JPH07184301A - Controller for battery drive car - Google Patents

Abstract

PURPOSE:To reduce the stray capacity between a motor control system and the car body as low as possible by insulating a battery power supply and the zero V of the main circuit for driving a main motor from the car body and insulating the frames of a motor controller body and the main motor from the car body. CONSTITUTION:A power supply, i.e., a battery, is connected in series with a capacitor in a motor controller 2 and elements constituting an H-bridge in an inverter. The controller frame 2 is secured to the car body 101 through an insulating bushing 102 using screws 103. The load shaft of a motor is coupled with a load drive shaft through a flexible coupling 104 of insulating bushing structure. This structure allows insulation of the controller frame and motor frame from the car body and reduces the stray capacity drastically thus reducing the leak current significantly.

Description

Detailed Description of the Invention

[0001]

BACKGROUND OF THE INVENTION 1. Field of the Invention The present invention relates to a battery car controller for driving an electric motor using a battery as a power source,
In particular, the present invention relates to a control device for a battery car in which radio interference caused by ON / OFF switching of main circuit elements of the control device is improved.

[0002]

2. Description of the Related Art A battery car that uses a battery as a power source and drives an electric motor to travel has been put into practical use. This is due to pollution problems caused by exhaust gas such as NO _x and black smoke when driven by an internal combustion engine, and is expected to be widely spread because it is based on a global measure against low pollution.
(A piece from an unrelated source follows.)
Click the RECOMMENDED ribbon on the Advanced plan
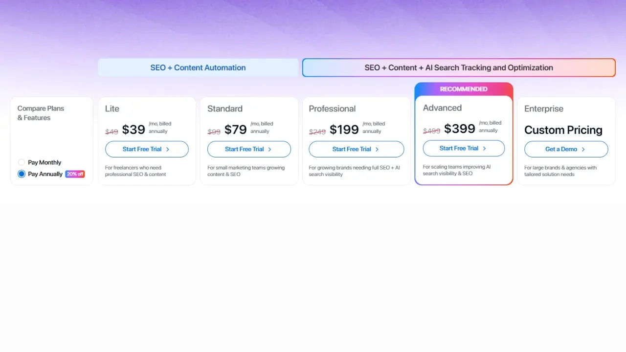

FIG. 4 is a circuit diagram of a conventional battery car. In FIG. 4, the battery 1 as a power source is directly connected to the capacitors 3 in the motor control device 2 and the elements Q1 to Q4 forming the H-shaped bridge in the inverter 4.

[0004] Inverter H-type bridge in a known technique, the pulse width control with respect to the battery voltage E _B (PWM Control:
Pulse Width Modulatior) makes the DC average voltage E _M supplied to the DC motor 6 which is the drive source of the battery car variable, and controls the motor current.
Here, the PWM waveform is shown in FIG. V _B is the voltage of the PWM waveform, T ₀ is one cycle of the PWM waveform, and T ₁ is the half cycle of the PWM waveform.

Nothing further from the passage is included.